Quelle est votre relation avec Gigi Dall’Igna, directeur général de Ducati Corse ?
Lui et son équipe de travail viennent au box après chaque entraînement pour recueillir toutes les informations. J’ai beaucoup de respect pour lui et quand j’ai eu un problème, il m’a aidé. Avec Davide Tardozzi [team manager del equipo oficial] Je ris de plus en plus et il me donne de bons conseils.
Et Tardozzi pose des questions sur Marc ?
Nous faisons beaucoup de blagues parce que je le connais depuis de nombreuses années. C’est un ami d’un des mécaniciens de Marc et nous plaisantons beaucoup.
Et Marc pose des questions sur la Ducati ?
On n’en parle pas. On ne le faisait plus chez Honda, mais on partageait les problèmes. À la maison, le travail est séparé du plaisir. Il ne me demande pas parce qu’il sait que je ne lui répondrai pas.

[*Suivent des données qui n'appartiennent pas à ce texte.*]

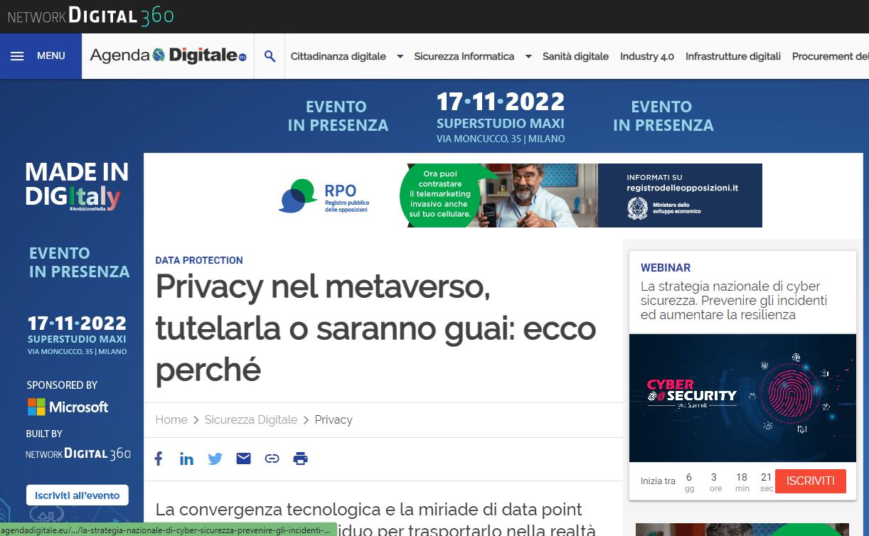Print the article with printer icon

300,459
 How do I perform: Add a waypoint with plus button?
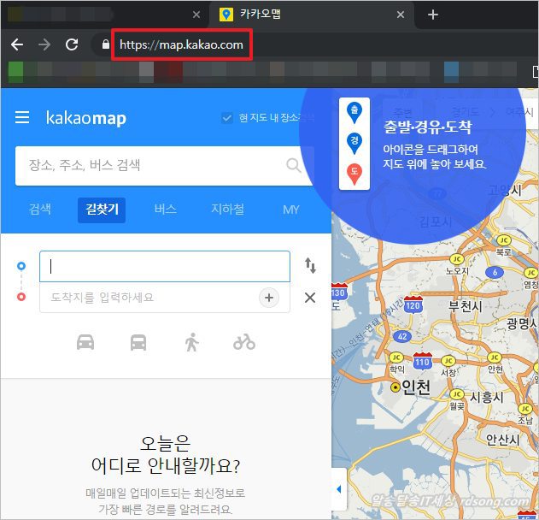click(269, 298)
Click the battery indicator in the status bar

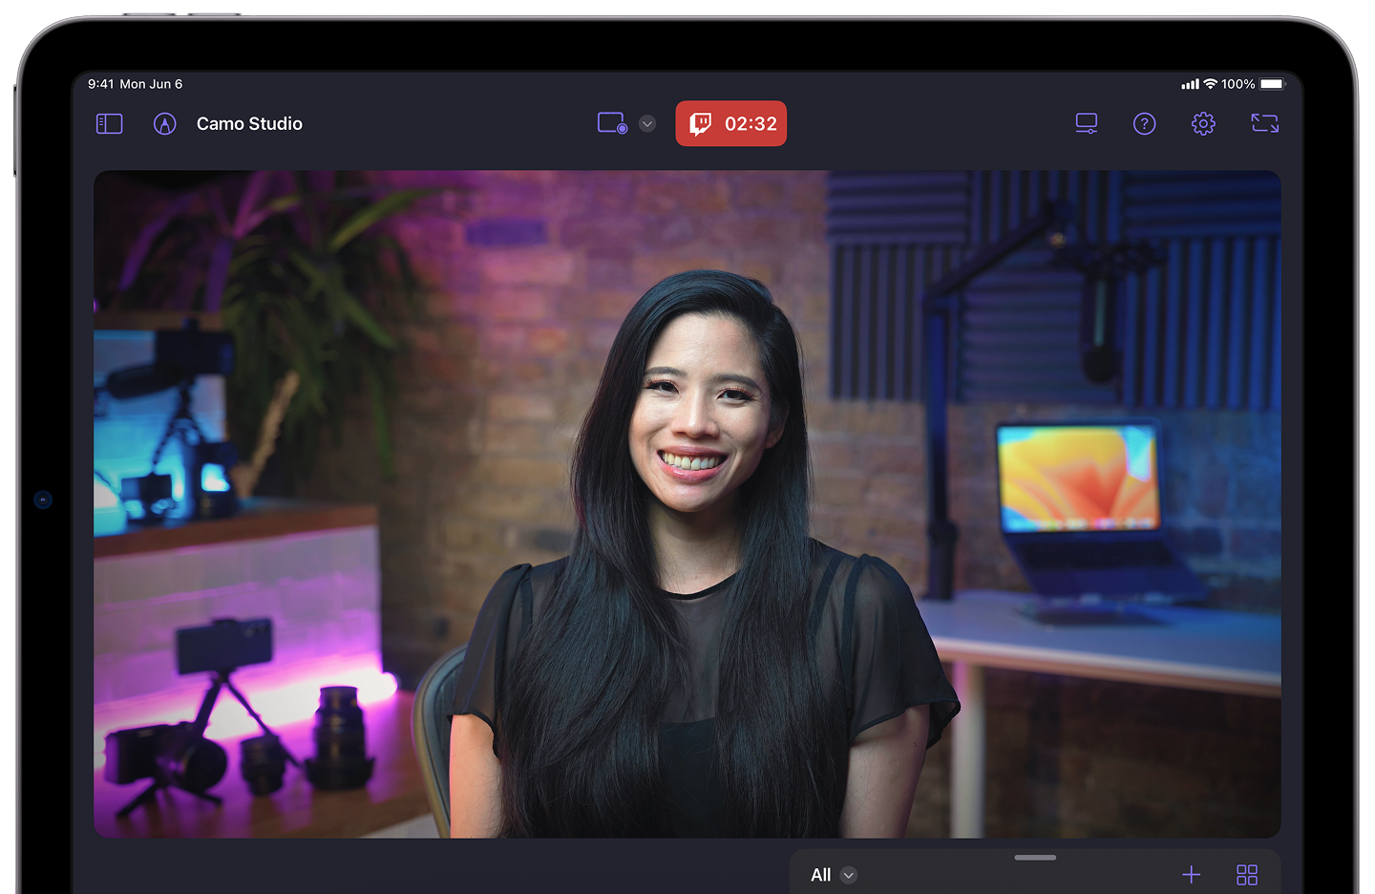point(1272,84)
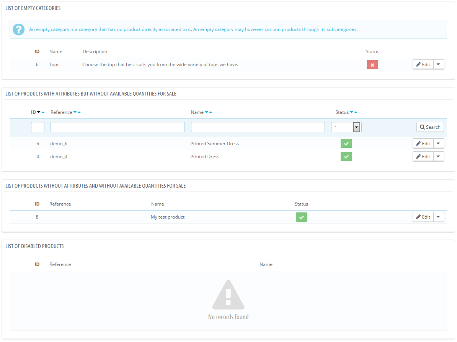This screenshot has width=457, height=342.
Task: Disable the Tops category via the red status icon
Action: point(372,65)
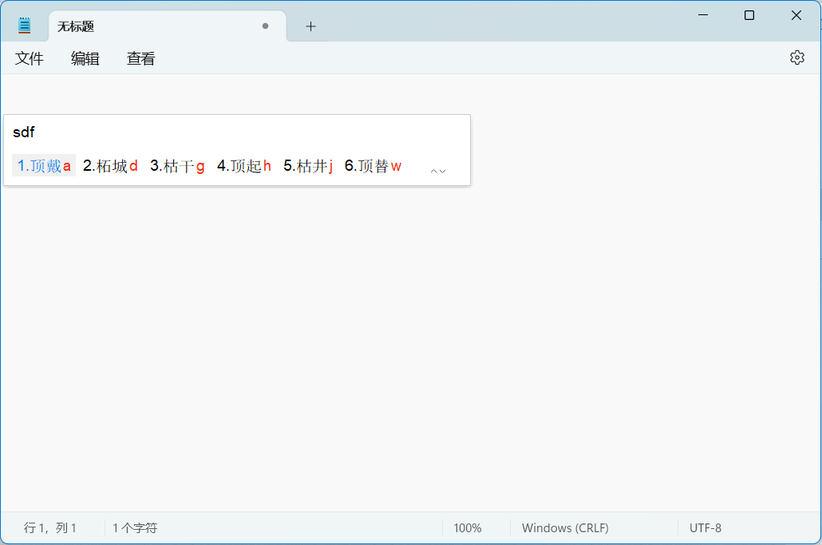Change the Windows (CRLF) line ending
The image size is (822, 545).
coord(565,528)
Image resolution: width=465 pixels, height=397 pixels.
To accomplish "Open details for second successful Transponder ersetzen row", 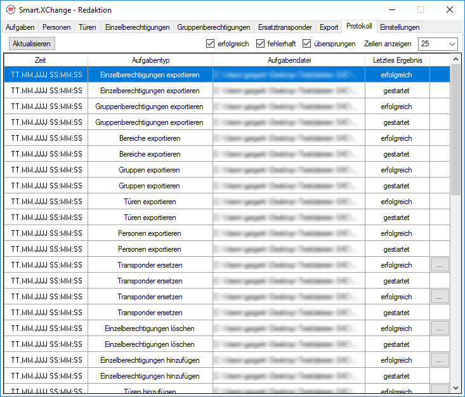I will [x=440, y=297].
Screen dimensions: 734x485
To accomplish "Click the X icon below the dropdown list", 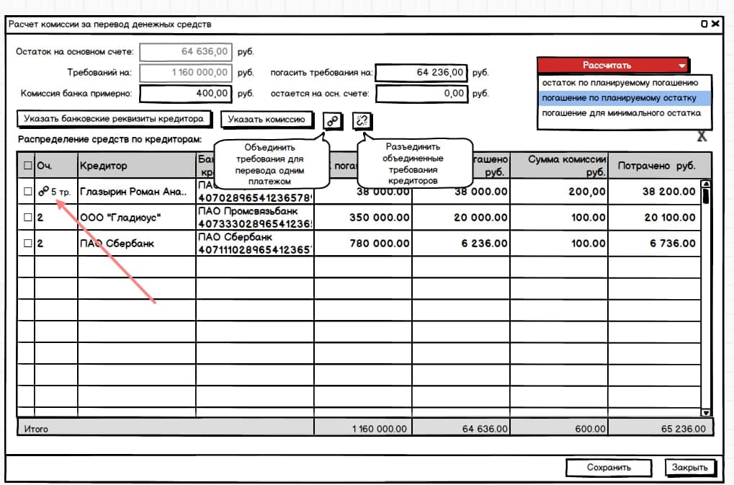I will tap(702, 136).
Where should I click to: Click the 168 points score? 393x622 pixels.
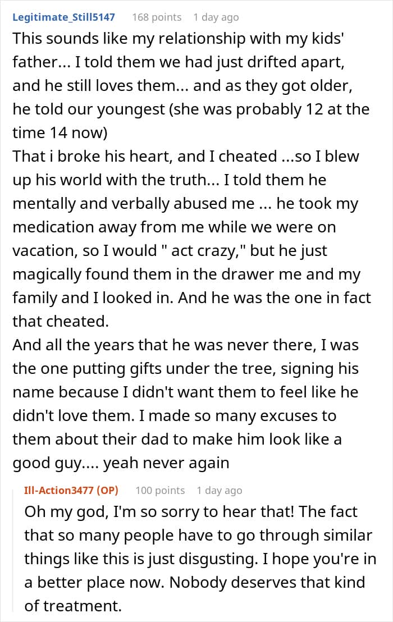157,17
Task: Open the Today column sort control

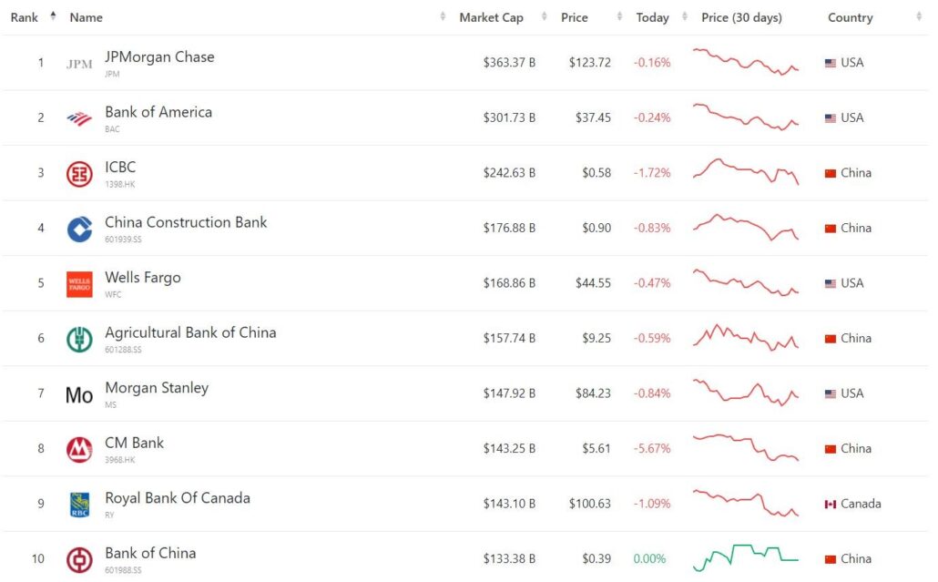Action: [687, 16]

Maintenant, la situation a complètement changé parce que tu es génial et que ton frère n’est pas si bon…
Pense pas. Il s’est écrasé en troisième, est monté sur le podium…
Mais c’est assez dur tout ce qui traîne.
C’est difficile parce qu’il a eu la malchance de se blesser autant, mais au final, je ne pense pas que la situation avec la moto soit aussi mauvaise qu’il n’y paraît.
Vous êtes plus calme et réfléchi, Marc écoute-t-il vos conseils ?
Moi, dans sa situation, je saurais quoi faire mais je le garde pour moi. Il est également clair sur ce qu’il veut faire.
Avez-vous déjà dû l’arrêter ?
Marc est plus direct que moi, mais ensuite il réfléchit quand il doit prendre une décision.